Steinberger Zvi, Xu Heng, Kazmers Nikolas H, Thibaudeau Stephanie, Huffman Russel G, Levin L Scott
Department of Orthopedic Surgery, Penn Medicine University City, Philadelphia, PA, USA; Department of Orthopedic Surgery, Sheba Medical Center, Tel Hashomer, Israel.
Department of Orthopedic Surgery, Penn Medicine University City, Philadelphia, PA, USA.
J Shoulder Elbow Surg. 2017 Aug;26(8):1325-1334. doi: 10.1016/j.jse.2017.04.014.
Elbow reconstruction with vascularized composite allotransplantation (VCA) may hold promise in treating end-stage arthritis as no current treatment is both functional and durable. We describe the vascular and gross anatomy of the elbow in the context of VCA procurement and propose a step-by-step surgical technique for human elbow VCA.
We injected latex in the arterial tree of 16 fresh adult cadaveric upper extremities.
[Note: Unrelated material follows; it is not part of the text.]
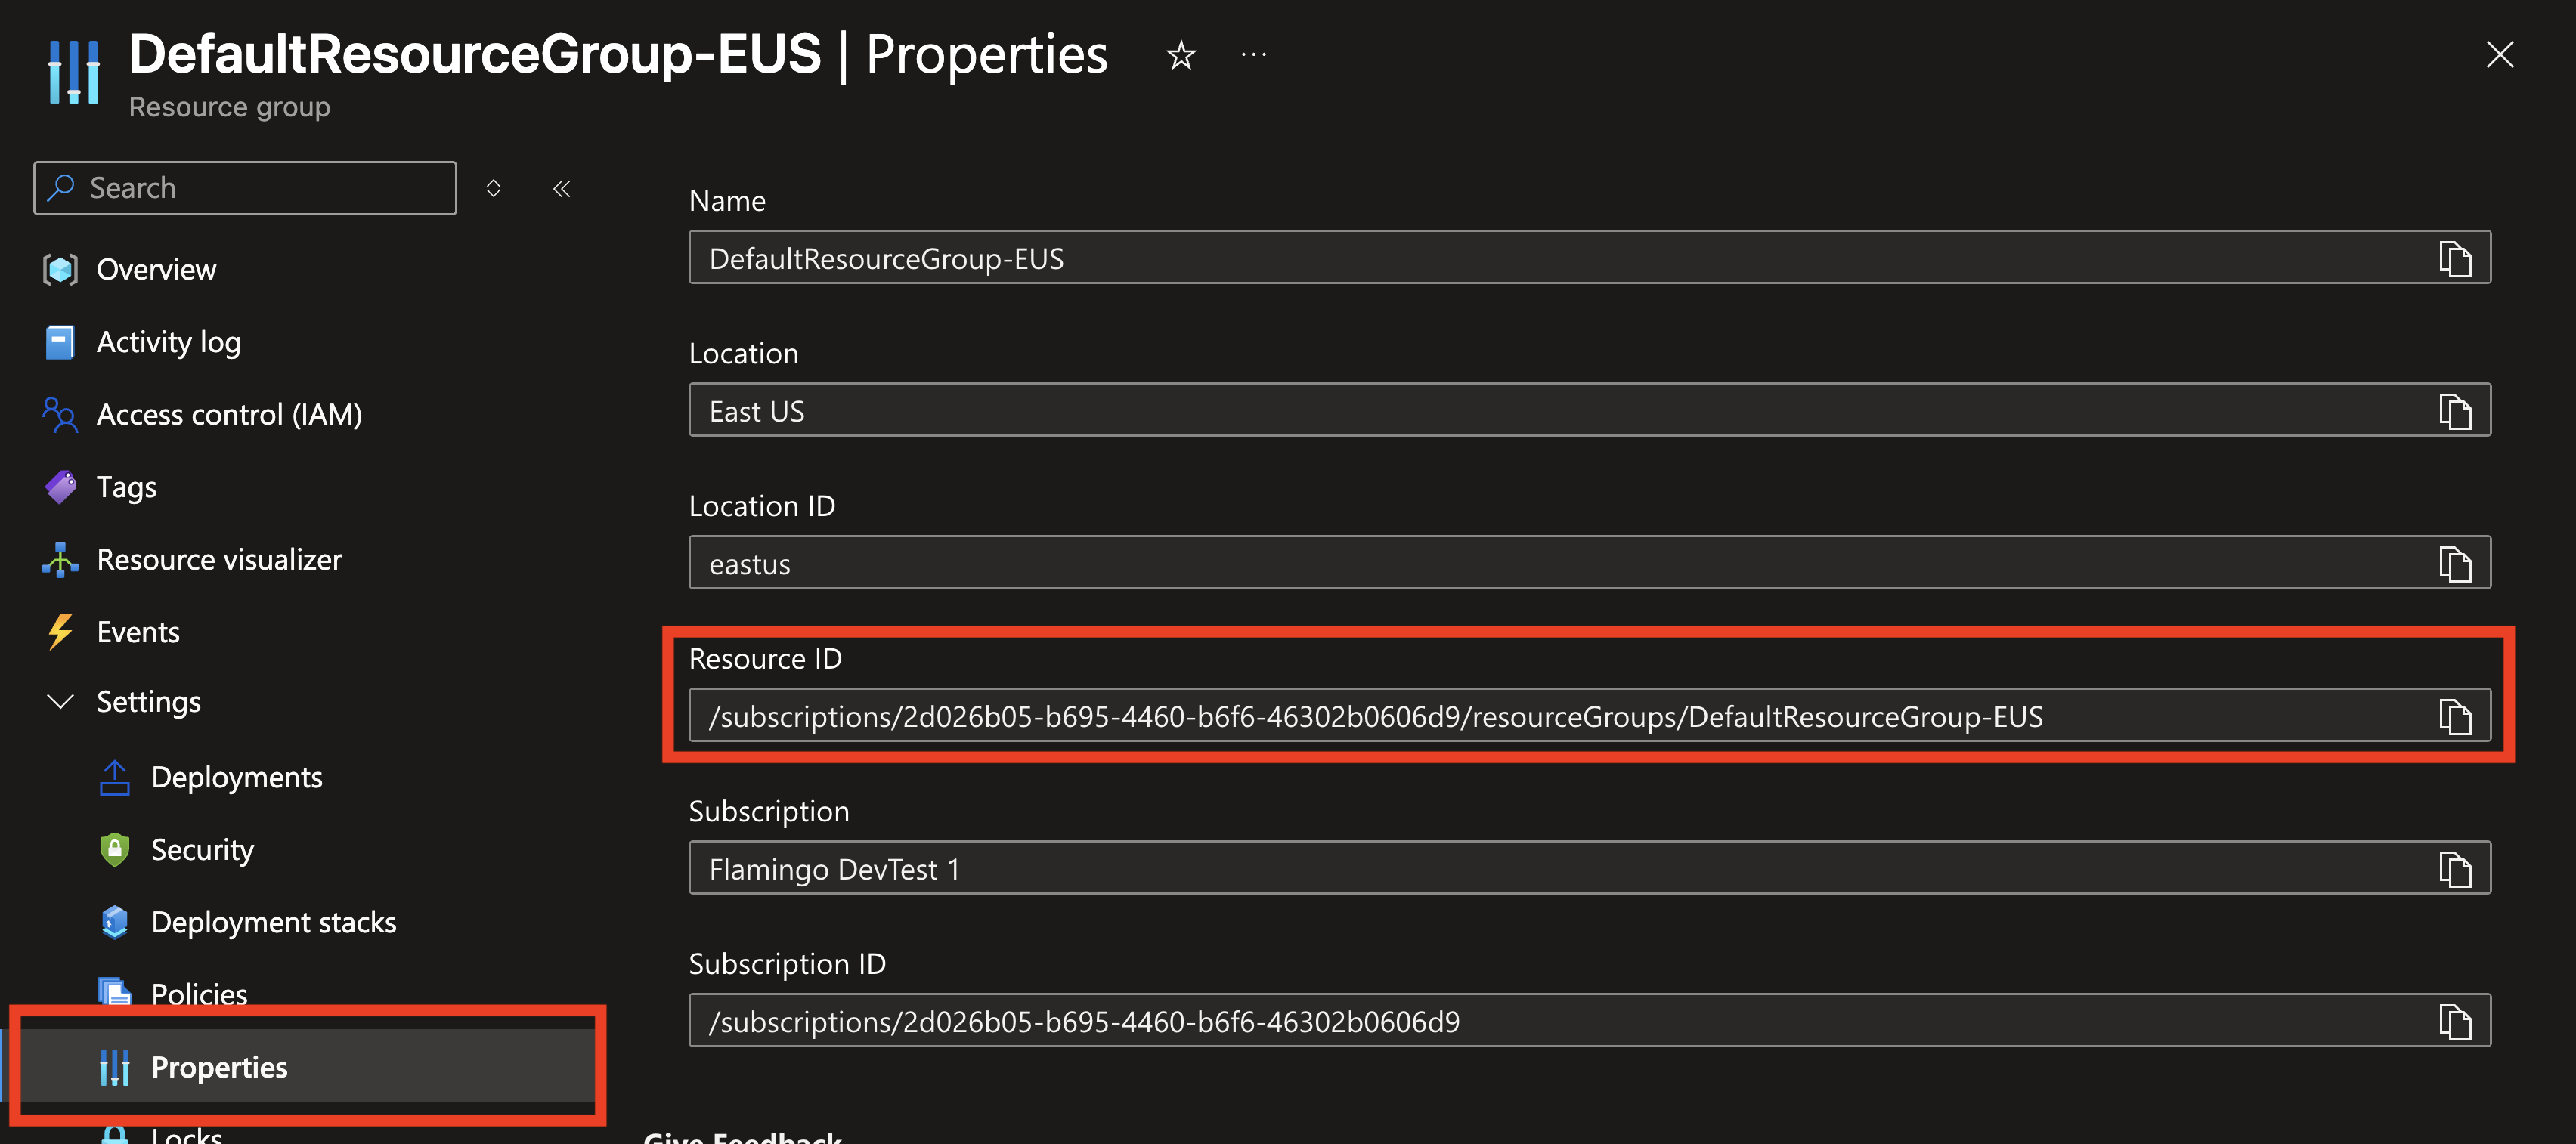This screenshot has height=1144, width=2576.
Task: Collapse the sidebar with double chevron
Action: [562, 188]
We identified and measured arteries and nerves and their branch points relative to the medial epicondyle. Based on our determination of the dominant blood supply to osseous and capsular elbow structures, we derived a cadaveric model of elbow VCA by performing donor preparation on 2 fresh cadaveric upper extremities by elevating a lateral arm flap in conjunction with the vascularized elbow joint. We prepared and transplanted 2 size-matched recipient specimens to refine the surgical technique.
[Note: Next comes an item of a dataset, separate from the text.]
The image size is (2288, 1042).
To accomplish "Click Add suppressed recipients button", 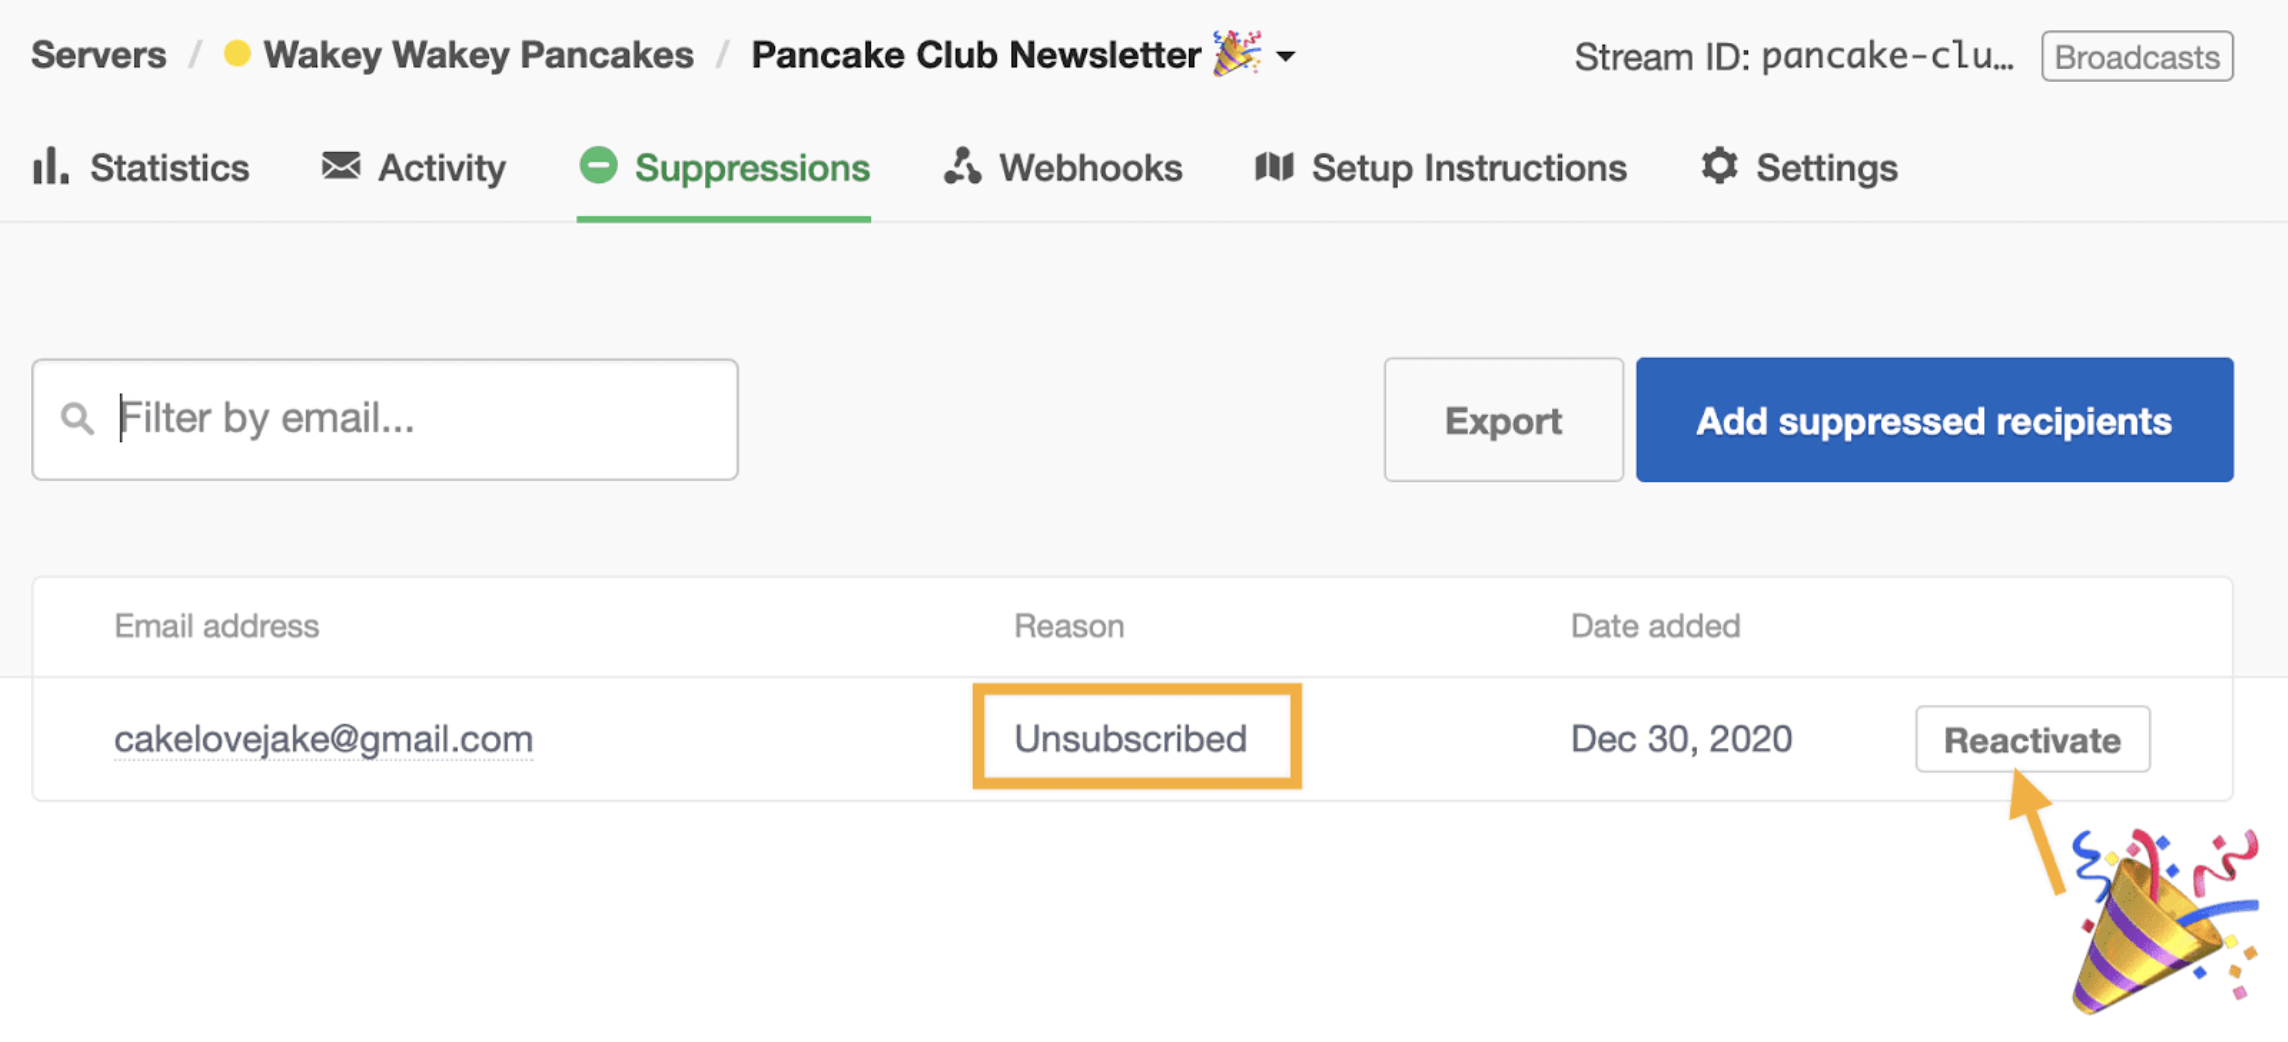I will tap(1934, 420).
The elbow arterial supply was composed of consistent branches contributing to medial, lateral, and posterior arcades. Preservation of the elbow arterial network requires sectioning of the brachial, radial, and ulnar arteries 12 cm proximal, 1 cm distal, and 6 cm distal to the ulnar artery takeoff, respectively. The supinator, anconeus, distal brachialis, proximal aspects of the flexor digitorum profundus, and flexor carpi ulnaris must be preserved to protect osseous perforators. Articular innervation was most commonly derived from ulnar and median nerve branches. We refined our proposed surgical technique after performing 2 cadaveric elbow VCAs.
Elbow VCA may be technically feasible on the basis of its consistent vascular anatomy and our proposed surgical technique.
血管化复合组织异体移植(VCA)重建肘部在治疗终末期关节炎方面可能具有前景,因为目前尚无既有效又持久的治疗方法。我们在VCA获取的背景下描述肘部的血管和大体解剖结构,并提出一种用于人体肘部VCA的分步手术技术。
我们向16具新鲜成年尸体上肢的动脉树中注入乳胶。我们识别并测量了动脉、神经及其相对于内上髁的分支点。基于我们对肘部骨和关节囊结构主要血供的确定,我们通过在2具新鲜尸体上肢上进行供体准备,掀起外侧臂皮瓣并结合血管化肘关节,得出了肘部VCA的尸体模型。我们准备并移植了2个尺寸匹配的受体标本以完善手术技术。
肘部动脉供应由构成内侧、外侧和后弓的一致分支组成。保留肘部动脉网络需要分别在肱动脉、桡动脉和尺动脉距尺动脉起始处近端12厘米、远端1厘米和远端6厘米处切断。必须保留旋后肌、肘肌、肱肌远端、指深屈肌近端和尺侧腕屈肌以保护骨穿支。关节神经支配最常见于尺神经和正中神经分支。在进行2例尸体肘部VCA后,我们完善了我们提出的手术技术。
基于肘部一致的血管解剖结构和我们提出的手术技术,肘部VCA在技术上可能是可行的。